Estimation of best parameter for iid Poisson Distributions
The random variables in this case have probability density functions given by \( f_\lambda(n) = \dfrac{\lambda^n e^{-\lambda}}{n!} \) for any \( n \in \mathbb{N}, \) and parameter \( \lambda>0. \)
- Set \( \mathcal{L}(\lambda;t_1,\dotsc,t_m) = e^{-m\lambda} \dfrac{\lambda^{n_1+\dotsb+n_m}}{n_1! \dotsb n_m!}. \)
- Set \( g(\lambda) = \log \mathcal{L}(\lambda; n_1, \dotsc, n_m) = -m\lambda -\log (n_1! \dotsb n_m!)+(\log \lambda) \displaystyle{\sum_{k=1}^m} n_k . \)
- Its derivative is given by \( g’(\lambda) = -m + \dfrac{1}{\lambda} \displaystyle{\sum_{k=1}^m} n_k. \)
- Note that \( g’(\lambda) = 0 \) only for \( \lambda = \dfrac{1}{m} \displaystyle{\sum_{k=1}^m} n_k, \) which is trivially a maximum for \( \mathcal{L}. \)
As in the case of exponential distributions, the computed parameter \( \lambda \) is the arithmetic mean \( \bar{n} \) of \( {n_1, \dotsc, n_m}. \)
Estimation of best parameter for iid Normal Distributions
This case is a bit different, since we are dealing with two parameters instead of one: Assume \( X_1, X_2, \dotsc, X_m \) is a random sample from the normal distribution with probability density functions of the form \( f_{\mu,\sigma}(t) = (2\pi\sigma^2)^{-1/2} \exp \big( - \tfrac{(t-\mu)^2}{2\sigma^2} \big) \) for any \( t \in \mathbb{R}, \) and parameters \( \mu,\sigma \in \mathbb{R}. \) For ease of computations below, and since the parameter \( \sigma \) appears always squared on the expression of \( f \), we prefer to work instead with \( f_{\mu,\theta}(t) = (2\pi\theta)^{-1/2} \exp \big( - \tfrac{(t-\mu)^2}{2\theta} \big), \) and require the parameter \( \theta \) to be non-negative. Note the abuse of notation, and how this does not really affect the final result. We proceed to compute the likelihood function and its logarithm as before:
- \( \mathcal{L}(\mu,\theta;t_1,\dotsc,t_m) = \bigg( \dfrac{1}{\sqrt{2\pi\theta}} \bigg)^m \exp \bigg( \dfrac{1}{2\theta} \displaystyle{\sum_{k=1}^m} (t_k-\mu)^2 \bigg) \)

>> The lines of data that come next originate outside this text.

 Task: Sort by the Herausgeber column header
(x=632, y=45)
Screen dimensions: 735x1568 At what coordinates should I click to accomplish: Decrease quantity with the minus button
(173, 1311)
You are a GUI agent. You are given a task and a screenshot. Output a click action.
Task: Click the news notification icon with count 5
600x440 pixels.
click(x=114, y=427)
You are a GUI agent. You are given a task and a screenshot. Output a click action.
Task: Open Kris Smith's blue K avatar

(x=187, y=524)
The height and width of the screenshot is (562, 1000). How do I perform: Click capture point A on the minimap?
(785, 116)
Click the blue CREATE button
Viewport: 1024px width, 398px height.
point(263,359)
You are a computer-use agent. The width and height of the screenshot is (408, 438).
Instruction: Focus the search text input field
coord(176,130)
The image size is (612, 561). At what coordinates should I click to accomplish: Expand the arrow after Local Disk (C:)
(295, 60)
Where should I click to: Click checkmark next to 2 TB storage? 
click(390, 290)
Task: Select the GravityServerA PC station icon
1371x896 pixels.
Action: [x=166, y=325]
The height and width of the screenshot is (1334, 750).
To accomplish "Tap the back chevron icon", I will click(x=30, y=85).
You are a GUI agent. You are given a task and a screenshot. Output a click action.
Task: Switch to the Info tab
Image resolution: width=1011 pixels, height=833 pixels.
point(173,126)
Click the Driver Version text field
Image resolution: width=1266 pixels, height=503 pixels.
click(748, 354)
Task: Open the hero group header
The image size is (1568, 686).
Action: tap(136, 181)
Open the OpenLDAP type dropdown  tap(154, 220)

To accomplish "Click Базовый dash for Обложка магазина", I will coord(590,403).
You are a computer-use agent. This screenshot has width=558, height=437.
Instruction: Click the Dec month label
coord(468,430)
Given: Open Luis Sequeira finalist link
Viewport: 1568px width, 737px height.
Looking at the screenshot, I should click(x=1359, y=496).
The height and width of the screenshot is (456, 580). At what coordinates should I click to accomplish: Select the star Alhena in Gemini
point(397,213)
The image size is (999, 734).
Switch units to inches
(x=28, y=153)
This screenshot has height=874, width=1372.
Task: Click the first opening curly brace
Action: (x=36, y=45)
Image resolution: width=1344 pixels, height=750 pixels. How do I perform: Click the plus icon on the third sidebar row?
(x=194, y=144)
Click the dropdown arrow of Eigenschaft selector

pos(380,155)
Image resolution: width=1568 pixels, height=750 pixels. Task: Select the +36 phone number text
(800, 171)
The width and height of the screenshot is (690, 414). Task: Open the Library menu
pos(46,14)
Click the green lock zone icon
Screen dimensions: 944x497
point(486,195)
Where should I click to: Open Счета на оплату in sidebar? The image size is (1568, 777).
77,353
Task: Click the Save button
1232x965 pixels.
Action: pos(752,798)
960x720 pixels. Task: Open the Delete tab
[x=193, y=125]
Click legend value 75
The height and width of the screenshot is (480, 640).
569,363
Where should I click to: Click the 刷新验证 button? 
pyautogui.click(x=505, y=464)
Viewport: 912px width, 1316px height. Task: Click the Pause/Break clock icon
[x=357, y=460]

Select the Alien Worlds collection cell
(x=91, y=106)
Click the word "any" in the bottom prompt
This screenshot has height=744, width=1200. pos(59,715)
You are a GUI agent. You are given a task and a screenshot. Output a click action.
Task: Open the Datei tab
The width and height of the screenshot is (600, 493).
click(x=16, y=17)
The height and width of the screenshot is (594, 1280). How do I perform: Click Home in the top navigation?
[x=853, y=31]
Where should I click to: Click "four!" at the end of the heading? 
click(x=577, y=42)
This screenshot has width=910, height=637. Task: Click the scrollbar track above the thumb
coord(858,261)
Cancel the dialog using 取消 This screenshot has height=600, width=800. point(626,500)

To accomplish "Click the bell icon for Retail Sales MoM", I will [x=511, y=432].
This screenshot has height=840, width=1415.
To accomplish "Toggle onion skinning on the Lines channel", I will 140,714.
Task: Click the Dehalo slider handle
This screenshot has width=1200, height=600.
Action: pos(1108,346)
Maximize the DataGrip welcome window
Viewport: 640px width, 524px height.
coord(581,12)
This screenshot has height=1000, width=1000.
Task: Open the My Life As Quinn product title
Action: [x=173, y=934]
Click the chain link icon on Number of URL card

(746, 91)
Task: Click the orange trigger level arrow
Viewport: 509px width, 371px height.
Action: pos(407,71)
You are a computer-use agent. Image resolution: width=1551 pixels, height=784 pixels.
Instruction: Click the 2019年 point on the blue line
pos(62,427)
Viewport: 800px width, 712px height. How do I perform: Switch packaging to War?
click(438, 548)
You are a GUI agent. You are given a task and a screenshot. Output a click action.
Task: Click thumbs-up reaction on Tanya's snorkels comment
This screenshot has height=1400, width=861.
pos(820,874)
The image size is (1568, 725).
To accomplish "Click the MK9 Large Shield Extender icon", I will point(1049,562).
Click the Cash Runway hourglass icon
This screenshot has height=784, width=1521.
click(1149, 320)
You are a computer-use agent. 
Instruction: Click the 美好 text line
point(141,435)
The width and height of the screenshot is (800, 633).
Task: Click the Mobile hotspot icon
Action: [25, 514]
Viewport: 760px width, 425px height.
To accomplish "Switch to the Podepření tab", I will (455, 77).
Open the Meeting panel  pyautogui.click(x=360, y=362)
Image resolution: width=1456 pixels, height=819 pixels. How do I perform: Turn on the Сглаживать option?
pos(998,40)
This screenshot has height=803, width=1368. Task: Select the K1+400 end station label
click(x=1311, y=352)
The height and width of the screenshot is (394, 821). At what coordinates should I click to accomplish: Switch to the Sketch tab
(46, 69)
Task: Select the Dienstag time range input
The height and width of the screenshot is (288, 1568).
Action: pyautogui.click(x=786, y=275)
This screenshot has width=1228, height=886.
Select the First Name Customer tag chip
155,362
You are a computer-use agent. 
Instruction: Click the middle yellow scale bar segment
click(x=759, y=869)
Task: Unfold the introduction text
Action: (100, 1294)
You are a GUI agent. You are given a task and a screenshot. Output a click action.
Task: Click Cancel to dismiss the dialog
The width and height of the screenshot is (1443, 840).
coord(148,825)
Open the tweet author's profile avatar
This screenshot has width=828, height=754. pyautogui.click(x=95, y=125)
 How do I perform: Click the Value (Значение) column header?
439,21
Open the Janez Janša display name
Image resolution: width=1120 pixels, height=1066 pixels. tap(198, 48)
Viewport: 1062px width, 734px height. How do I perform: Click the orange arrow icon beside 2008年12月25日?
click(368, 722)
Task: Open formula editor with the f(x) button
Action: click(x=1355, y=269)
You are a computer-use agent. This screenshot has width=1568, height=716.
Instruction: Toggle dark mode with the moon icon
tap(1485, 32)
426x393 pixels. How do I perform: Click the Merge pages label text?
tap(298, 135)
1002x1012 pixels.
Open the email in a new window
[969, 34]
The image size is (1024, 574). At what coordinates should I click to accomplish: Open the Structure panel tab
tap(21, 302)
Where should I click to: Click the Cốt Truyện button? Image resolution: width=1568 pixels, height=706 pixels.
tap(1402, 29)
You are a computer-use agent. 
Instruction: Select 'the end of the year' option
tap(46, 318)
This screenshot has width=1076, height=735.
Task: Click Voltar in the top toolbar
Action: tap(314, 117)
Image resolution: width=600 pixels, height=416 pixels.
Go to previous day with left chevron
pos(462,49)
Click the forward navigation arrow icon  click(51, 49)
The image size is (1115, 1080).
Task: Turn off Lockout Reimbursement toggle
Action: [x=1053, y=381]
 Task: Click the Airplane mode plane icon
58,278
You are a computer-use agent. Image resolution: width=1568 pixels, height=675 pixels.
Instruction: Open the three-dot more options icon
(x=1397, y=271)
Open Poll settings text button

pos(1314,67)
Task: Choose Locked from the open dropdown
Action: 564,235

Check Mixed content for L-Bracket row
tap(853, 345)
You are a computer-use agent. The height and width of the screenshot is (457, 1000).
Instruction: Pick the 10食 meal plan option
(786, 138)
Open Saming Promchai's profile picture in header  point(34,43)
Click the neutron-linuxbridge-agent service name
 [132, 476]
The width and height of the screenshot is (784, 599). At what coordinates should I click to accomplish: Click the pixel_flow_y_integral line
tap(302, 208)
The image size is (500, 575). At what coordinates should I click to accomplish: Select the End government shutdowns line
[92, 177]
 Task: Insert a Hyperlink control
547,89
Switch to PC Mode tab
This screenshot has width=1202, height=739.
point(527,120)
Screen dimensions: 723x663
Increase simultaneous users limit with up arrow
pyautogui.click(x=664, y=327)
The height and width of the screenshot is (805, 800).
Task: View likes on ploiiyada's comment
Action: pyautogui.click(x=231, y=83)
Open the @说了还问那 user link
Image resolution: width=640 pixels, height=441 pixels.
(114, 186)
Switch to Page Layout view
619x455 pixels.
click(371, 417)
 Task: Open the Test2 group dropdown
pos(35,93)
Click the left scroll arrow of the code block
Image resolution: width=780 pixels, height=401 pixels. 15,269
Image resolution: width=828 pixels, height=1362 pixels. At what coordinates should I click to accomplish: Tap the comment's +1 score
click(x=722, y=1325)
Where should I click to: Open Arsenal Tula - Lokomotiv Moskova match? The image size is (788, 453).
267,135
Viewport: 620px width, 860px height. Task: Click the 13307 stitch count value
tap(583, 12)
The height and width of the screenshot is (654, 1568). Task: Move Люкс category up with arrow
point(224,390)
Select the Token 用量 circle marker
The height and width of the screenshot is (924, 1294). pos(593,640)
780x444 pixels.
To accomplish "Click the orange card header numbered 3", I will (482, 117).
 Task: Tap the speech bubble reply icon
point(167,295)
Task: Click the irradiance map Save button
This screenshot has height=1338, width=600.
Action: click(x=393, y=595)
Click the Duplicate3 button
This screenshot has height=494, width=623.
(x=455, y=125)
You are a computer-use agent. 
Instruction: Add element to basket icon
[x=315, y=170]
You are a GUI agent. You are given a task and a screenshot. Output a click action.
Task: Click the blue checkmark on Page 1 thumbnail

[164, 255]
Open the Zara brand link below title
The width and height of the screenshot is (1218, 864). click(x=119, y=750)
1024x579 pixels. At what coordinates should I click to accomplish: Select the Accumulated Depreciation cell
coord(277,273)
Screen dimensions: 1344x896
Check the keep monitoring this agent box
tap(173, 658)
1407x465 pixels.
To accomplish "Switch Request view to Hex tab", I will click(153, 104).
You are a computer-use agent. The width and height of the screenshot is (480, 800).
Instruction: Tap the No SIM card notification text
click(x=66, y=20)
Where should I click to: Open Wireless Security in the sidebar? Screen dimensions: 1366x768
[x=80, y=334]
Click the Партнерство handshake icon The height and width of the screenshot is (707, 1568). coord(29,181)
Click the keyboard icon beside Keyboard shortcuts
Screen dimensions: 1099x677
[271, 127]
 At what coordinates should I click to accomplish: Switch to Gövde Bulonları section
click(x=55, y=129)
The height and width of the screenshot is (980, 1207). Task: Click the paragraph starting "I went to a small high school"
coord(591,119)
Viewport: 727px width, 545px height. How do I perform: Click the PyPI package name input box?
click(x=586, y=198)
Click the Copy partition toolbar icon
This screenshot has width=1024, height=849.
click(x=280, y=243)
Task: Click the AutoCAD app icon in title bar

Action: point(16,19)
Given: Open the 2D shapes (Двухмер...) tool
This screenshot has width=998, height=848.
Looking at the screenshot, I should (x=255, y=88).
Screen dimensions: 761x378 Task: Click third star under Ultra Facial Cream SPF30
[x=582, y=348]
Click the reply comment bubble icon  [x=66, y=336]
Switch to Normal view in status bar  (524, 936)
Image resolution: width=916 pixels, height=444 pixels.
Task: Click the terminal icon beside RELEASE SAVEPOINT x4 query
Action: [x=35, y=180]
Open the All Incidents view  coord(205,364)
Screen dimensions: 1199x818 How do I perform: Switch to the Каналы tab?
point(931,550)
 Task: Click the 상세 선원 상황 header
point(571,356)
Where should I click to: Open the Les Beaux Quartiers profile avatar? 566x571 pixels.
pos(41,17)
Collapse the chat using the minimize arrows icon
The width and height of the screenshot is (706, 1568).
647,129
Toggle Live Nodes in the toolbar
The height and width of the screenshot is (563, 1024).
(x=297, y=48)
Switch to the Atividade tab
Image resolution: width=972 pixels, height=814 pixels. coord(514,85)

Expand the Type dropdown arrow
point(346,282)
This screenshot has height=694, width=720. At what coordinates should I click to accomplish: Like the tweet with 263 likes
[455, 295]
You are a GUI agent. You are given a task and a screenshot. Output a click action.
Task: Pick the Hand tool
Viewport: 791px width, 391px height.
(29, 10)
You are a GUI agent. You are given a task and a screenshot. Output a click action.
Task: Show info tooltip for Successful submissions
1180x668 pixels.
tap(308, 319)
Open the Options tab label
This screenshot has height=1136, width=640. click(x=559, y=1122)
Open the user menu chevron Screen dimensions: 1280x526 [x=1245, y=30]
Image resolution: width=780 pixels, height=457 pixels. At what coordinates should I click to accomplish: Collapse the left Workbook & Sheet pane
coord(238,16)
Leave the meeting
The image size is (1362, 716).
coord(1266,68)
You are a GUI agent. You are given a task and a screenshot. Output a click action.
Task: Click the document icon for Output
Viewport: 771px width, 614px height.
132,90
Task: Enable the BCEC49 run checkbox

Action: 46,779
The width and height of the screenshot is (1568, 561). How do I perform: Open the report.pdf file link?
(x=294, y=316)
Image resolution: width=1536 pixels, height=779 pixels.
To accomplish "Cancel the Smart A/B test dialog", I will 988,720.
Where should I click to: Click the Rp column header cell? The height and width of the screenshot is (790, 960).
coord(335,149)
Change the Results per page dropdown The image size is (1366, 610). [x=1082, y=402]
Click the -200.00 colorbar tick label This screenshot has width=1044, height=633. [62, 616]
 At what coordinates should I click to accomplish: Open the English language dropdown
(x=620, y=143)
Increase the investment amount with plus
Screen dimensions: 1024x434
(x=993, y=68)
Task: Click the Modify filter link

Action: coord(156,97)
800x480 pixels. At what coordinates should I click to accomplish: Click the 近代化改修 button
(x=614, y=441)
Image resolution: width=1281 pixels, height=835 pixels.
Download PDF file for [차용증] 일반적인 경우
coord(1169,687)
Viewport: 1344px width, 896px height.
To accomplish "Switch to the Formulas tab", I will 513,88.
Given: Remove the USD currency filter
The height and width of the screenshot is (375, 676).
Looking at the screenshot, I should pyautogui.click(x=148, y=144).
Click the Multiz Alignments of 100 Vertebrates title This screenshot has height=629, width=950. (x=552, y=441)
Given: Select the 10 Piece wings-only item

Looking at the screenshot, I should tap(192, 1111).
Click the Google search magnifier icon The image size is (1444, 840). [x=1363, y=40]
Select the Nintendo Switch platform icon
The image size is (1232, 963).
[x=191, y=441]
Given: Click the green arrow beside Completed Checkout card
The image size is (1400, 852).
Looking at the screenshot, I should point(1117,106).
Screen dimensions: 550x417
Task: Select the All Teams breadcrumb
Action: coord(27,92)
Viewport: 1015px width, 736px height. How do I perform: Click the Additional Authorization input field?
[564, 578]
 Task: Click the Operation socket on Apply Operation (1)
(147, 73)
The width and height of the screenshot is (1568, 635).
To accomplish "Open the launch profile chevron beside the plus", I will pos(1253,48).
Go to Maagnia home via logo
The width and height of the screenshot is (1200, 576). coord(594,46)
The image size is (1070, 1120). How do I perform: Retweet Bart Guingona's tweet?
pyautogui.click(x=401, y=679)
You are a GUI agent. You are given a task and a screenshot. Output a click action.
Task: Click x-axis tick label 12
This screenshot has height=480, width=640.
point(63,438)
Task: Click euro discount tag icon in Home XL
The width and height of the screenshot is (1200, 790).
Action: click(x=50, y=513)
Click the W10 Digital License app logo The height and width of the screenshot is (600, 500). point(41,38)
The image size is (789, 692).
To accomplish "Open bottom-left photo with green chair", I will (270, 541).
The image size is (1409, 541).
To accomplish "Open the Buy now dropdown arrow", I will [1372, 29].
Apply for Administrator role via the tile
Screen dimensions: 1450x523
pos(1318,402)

- \( g(\mu,\theta) = \log\mathcal{L}(\mu,\theta;t_1,\dotsc,t_m) = -\dfrac{m}{2}\log(2\pi\theta) - \dfrac{1}{2\theta} \displaystyle{\sum_{k=1}^m} (t_k-\mu)^2. \)
- The partial derivatives of \( g \) are given by
\begin{equation} \dfrac{\partial g}{\partial \mu}(\mu,\theta) = \dfrac{1}{\theta} \displaystyle{\sum_{k=1}^m} (t_k - \mu),\qquad \dfrac{\partial g}{\partial \theta}(\mu,\theta) = -\dfrac{m}{2\theta} + \dfrac{1}{2\theta^2} \displaystyle{\sum_{k=1}^m} (t_k-\mu)^2 \end{equation}
- Note that \( \dfrac{\partial g}{\partial \mu}(\mu,\theta) = 0 \) if and only if \( \mu = \dfrac{1}{m} \displaystyle{\sum_{k=1}^m} t_k. \) Let us denote it by \( \bar{t}, \) since it represents the mean of the values \( { t_1, \dotsc, t_m }. \)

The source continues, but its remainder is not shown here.